I do not want this folder or whatever it is. It saves *everything* I do to this folder - there is no DELETE function. How do I get rid of this stuff? Thanks.


----------



## NaderHussain (Dec 4, 2020)

Here is how to stop being shown recent files in Quick Access. Follow the below instructions as seen in the below linked web page. When referring to recent files under, Recent Files, it includes both newly created files and the most recent files that were updated with new saves.

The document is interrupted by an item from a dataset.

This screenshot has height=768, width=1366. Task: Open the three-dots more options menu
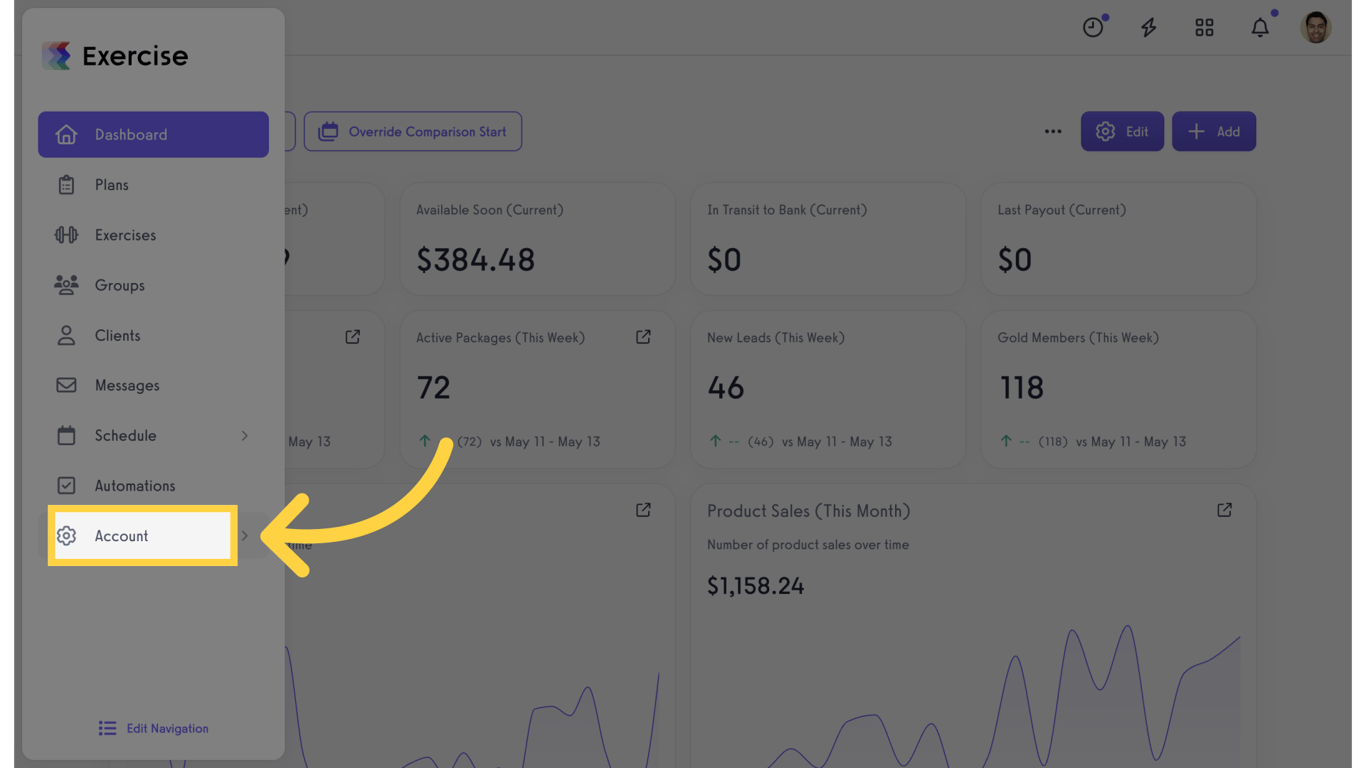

You can also hide the, Recent Files, listing by clicking on the down arrow next to, Recent Files, in the Quick Access folder. 

URL: How To Clear and Turn Off Recent Files in


Appears on Google Search:

*Here's how:*

Launch File Explorer on your computer.
Click “File” in the top left corner and then select “Change folder and search options.”
Under “Privacy,” uncheck the boxes next to “Show recently used files in Quick access” and “Show frequently used folders in Quick access.”
Click “Ok” to save your new settings.
Jul 20, 2021
*How To Clear and Turn Off Recent Files in Windows 10 - Alphr*


----------



## Novictory (Nov 18, 2007)

Thank you!!


----------



## managed (May 24, 2003)

I will mark this Solved if you are sure it is, let me know please.

Or you can do it yourself by clicking the 3 dots at top right of your first post > Edit, then click on the down arrow and select Solved.


----------



## Novictory (Nov 18, 2007)

Go ahead and mark it solved. Thanks.


----------